**Exercise description**
Leave the pictures out. Retype exactly the lines below from the one containing "Image resolution: width=589" through the one containing "the 插入 (Insert)", and no others.

(Items from a dataset)
****

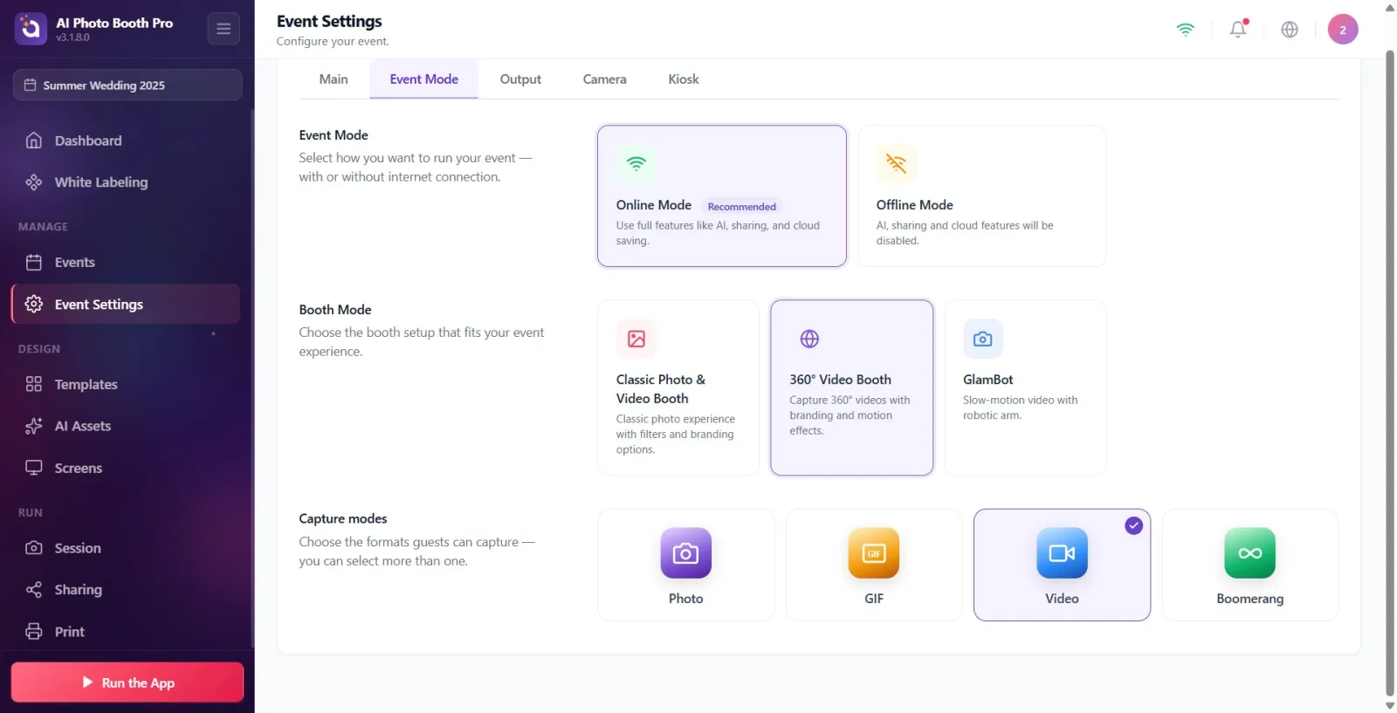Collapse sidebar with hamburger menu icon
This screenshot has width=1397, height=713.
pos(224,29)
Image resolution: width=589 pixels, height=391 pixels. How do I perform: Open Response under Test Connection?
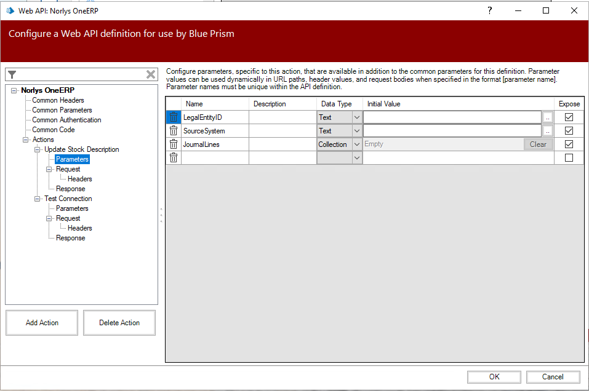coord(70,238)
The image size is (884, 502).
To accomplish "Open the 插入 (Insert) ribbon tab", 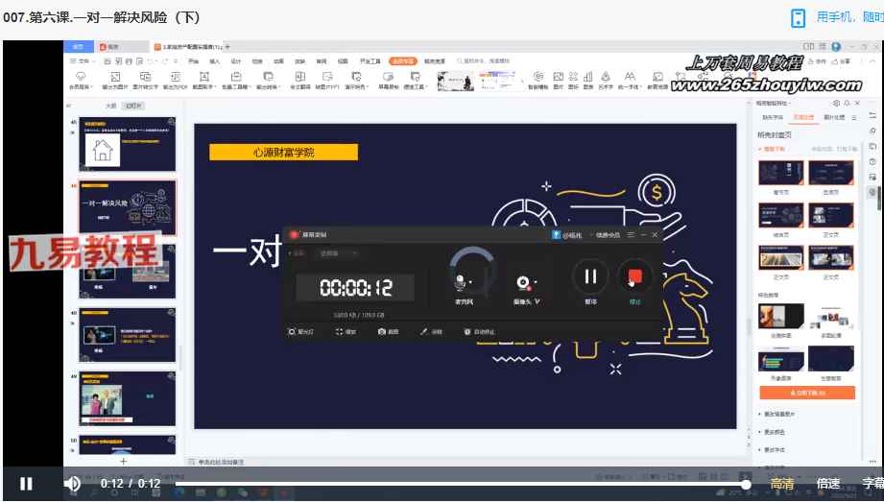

****

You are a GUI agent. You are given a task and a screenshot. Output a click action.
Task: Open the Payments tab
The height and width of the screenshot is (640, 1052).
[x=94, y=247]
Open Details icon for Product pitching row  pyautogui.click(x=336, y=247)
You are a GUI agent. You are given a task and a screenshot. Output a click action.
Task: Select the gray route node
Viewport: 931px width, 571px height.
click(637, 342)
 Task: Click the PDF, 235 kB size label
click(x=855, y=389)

****

**Response area**
Image resolution: width=589 pixels, height=391 pixels. How do I perform: Open Response under Test Connection?
coord(70,238)
The image size is (884, 502).
To accomplish "Open the 插入 (Insert) ribbon tab", 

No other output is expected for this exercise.